• [Extracted data]
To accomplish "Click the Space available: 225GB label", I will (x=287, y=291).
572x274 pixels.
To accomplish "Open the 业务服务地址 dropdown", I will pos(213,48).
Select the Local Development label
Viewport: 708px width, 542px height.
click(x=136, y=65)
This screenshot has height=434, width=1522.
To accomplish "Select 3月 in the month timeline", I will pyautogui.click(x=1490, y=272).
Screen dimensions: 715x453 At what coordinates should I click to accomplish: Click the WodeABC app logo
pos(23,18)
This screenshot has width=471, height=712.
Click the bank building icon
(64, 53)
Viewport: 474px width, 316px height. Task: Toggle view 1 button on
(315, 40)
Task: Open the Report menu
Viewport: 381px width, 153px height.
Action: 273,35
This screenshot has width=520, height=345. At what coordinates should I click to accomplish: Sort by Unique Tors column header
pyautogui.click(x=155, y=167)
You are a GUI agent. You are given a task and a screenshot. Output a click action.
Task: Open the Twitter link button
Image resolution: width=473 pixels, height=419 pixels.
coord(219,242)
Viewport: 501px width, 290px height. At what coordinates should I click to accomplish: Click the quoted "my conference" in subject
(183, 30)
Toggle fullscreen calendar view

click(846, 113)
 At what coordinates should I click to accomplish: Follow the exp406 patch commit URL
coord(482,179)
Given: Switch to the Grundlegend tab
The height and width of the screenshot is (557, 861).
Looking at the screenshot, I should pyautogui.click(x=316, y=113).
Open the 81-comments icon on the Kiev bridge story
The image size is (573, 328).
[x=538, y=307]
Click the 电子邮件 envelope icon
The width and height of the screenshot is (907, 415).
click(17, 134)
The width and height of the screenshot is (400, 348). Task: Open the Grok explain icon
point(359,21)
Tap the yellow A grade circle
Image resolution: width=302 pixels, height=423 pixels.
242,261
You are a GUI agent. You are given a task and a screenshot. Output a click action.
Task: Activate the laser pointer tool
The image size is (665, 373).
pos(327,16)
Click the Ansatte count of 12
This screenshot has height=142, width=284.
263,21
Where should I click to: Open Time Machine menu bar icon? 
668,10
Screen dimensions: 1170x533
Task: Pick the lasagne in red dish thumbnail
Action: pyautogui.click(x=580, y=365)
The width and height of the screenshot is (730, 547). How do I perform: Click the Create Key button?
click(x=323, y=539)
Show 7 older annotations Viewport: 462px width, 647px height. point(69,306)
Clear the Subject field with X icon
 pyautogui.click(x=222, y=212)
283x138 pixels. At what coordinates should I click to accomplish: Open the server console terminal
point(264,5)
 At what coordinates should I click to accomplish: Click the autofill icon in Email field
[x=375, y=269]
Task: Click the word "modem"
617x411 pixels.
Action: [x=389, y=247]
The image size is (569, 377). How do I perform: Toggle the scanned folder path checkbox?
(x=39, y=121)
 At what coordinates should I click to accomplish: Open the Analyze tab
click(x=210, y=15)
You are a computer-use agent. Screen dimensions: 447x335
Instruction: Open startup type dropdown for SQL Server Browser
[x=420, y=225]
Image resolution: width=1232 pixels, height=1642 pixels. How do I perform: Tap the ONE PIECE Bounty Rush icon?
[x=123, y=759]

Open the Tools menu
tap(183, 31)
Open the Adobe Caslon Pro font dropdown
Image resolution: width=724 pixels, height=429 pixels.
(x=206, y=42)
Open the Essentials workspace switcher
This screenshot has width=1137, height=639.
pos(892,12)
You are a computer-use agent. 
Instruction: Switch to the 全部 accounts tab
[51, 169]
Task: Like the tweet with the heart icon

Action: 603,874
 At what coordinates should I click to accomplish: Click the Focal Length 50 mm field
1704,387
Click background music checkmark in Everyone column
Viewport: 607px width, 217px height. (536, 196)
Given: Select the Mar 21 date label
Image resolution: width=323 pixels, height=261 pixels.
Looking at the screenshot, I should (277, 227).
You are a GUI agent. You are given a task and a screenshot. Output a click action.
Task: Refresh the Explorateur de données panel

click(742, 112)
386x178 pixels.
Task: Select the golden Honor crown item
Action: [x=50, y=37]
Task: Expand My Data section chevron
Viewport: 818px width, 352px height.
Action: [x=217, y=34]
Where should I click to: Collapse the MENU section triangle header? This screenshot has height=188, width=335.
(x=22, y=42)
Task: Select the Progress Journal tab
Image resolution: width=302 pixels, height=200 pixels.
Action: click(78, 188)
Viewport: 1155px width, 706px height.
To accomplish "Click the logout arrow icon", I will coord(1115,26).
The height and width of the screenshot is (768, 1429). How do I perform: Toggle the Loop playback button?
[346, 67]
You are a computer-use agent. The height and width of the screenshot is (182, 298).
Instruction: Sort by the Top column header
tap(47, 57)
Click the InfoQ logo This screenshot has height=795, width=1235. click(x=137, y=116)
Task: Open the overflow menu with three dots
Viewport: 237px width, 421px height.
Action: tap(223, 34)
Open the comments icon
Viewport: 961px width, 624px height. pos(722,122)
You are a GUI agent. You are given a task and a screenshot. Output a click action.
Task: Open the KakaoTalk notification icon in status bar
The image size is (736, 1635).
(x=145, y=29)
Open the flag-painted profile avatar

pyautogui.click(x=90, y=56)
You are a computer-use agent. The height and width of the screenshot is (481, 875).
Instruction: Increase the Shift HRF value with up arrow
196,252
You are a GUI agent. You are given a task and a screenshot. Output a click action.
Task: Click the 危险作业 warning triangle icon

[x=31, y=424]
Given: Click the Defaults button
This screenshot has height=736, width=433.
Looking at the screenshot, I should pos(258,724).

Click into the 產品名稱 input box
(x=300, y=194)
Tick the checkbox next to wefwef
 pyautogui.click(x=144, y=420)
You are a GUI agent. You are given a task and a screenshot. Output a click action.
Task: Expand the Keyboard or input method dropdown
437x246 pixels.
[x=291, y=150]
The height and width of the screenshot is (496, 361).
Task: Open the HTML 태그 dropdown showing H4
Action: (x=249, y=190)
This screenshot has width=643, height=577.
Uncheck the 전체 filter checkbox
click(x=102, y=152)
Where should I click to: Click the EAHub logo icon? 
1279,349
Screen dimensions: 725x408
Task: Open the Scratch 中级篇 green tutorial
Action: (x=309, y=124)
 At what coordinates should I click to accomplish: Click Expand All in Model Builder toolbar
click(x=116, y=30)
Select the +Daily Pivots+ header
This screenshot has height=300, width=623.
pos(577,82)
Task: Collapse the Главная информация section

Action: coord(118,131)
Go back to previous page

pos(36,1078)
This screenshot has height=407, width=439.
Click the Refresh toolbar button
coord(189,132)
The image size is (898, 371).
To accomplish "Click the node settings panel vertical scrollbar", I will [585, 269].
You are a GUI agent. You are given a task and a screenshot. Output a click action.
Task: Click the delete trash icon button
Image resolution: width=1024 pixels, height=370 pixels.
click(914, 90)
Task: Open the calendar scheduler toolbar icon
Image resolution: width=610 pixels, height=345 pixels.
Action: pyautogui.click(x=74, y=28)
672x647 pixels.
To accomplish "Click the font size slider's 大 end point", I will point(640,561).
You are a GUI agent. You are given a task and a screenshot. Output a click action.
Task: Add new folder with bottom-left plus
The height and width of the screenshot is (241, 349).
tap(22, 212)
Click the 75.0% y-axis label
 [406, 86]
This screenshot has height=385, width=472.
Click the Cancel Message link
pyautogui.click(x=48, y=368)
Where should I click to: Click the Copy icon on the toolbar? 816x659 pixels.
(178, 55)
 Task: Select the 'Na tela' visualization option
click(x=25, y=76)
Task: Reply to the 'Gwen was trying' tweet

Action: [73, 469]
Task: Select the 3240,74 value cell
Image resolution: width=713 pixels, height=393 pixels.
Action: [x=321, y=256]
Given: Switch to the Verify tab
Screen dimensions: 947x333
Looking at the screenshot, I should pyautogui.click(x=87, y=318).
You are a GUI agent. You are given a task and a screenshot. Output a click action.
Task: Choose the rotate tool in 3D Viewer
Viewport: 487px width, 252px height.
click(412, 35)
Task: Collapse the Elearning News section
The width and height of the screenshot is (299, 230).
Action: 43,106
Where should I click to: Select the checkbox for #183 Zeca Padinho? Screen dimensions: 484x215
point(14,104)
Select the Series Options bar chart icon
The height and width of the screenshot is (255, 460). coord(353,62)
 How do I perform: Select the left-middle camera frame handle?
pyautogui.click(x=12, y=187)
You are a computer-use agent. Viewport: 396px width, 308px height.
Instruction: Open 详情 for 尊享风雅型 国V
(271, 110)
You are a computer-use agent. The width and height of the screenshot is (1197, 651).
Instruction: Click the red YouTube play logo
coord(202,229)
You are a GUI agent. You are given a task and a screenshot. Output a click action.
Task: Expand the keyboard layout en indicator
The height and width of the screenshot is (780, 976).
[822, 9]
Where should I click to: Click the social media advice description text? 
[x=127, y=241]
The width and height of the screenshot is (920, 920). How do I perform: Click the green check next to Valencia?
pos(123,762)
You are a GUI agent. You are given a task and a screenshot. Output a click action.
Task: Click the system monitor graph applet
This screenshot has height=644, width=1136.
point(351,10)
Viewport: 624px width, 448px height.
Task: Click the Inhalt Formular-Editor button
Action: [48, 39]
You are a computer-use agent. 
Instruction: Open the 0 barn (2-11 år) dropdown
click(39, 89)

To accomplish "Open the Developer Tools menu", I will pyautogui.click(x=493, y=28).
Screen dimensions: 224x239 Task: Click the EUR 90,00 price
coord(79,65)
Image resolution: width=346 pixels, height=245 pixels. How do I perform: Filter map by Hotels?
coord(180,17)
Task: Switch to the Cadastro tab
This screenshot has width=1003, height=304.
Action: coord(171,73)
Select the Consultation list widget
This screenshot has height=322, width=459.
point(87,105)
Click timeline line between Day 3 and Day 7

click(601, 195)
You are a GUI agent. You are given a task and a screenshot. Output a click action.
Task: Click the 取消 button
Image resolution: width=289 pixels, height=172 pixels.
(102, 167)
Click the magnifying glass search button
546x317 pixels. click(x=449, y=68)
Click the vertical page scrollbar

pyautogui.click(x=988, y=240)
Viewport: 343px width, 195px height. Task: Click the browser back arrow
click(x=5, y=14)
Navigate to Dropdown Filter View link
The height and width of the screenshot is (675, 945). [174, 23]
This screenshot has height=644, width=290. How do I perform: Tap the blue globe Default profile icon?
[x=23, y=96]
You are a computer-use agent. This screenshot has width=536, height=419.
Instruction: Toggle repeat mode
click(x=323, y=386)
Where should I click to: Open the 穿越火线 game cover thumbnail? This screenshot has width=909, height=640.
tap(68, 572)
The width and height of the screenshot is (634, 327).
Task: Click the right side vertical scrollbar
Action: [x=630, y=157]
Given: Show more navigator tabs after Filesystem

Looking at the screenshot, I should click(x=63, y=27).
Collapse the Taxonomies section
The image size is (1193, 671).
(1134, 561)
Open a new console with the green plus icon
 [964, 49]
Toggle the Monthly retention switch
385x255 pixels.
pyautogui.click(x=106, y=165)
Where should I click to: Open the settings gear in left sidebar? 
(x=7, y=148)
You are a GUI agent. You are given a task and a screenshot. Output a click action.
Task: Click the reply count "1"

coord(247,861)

• [What this task involves] Write out every line of the data that holds the word "computer".

• [Result]
You are a computer-use agent. Screen dimensions: 447x335
You are a computer-use agent. 
You are a computer-use agent. The height and width of the screenshot is (182, 298).
You are a computer-use agent. The height and width of the screenshot is (481, 875).
You are a computer-use agent. Viewport: 396px width, 308px height.
You are a computer-use agent. The width and height of the screenshot is (1197, 651).
You are a computer-use agent. 
You are a computer-use agent. This screenshot has width=536, height=419.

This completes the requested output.